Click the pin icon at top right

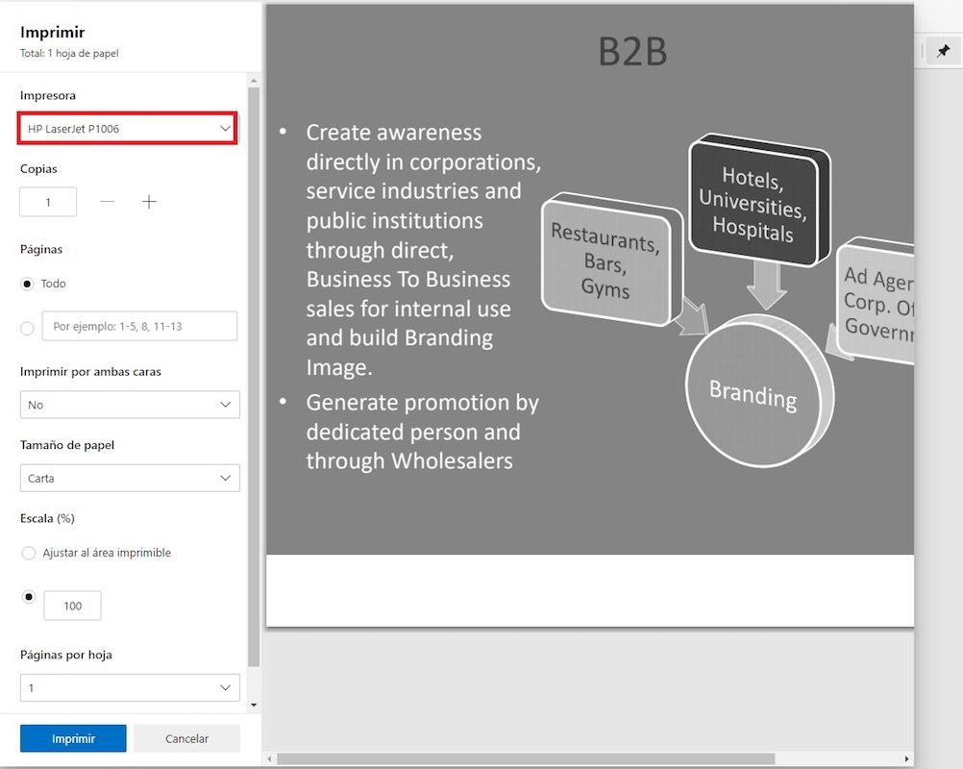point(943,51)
--
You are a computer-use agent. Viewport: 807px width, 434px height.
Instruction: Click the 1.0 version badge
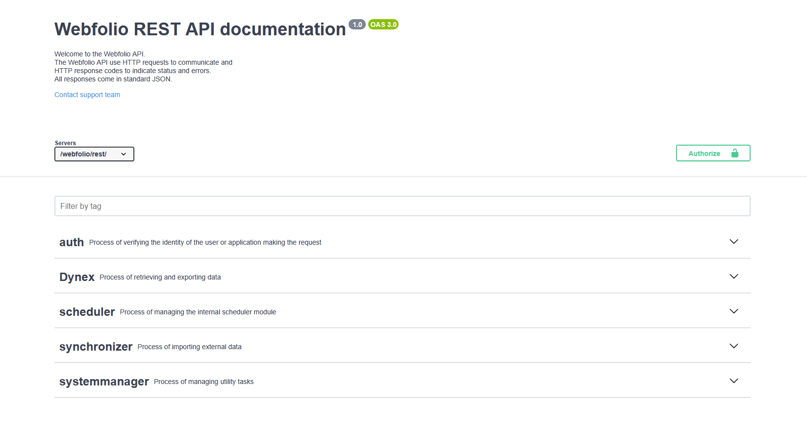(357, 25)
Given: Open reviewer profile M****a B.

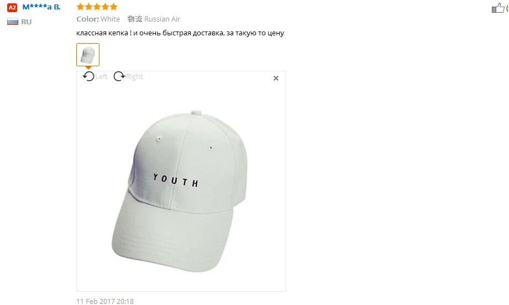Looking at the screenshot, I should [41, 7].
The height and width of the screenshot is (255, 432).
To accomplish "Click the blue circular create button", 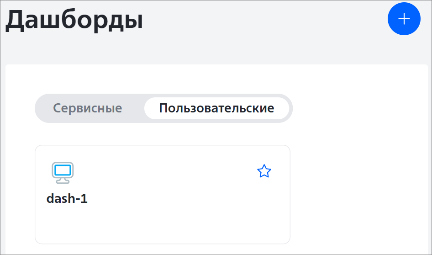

Task.
Count of lines with the string "height" in the material above: give that number only.

Written solution.
2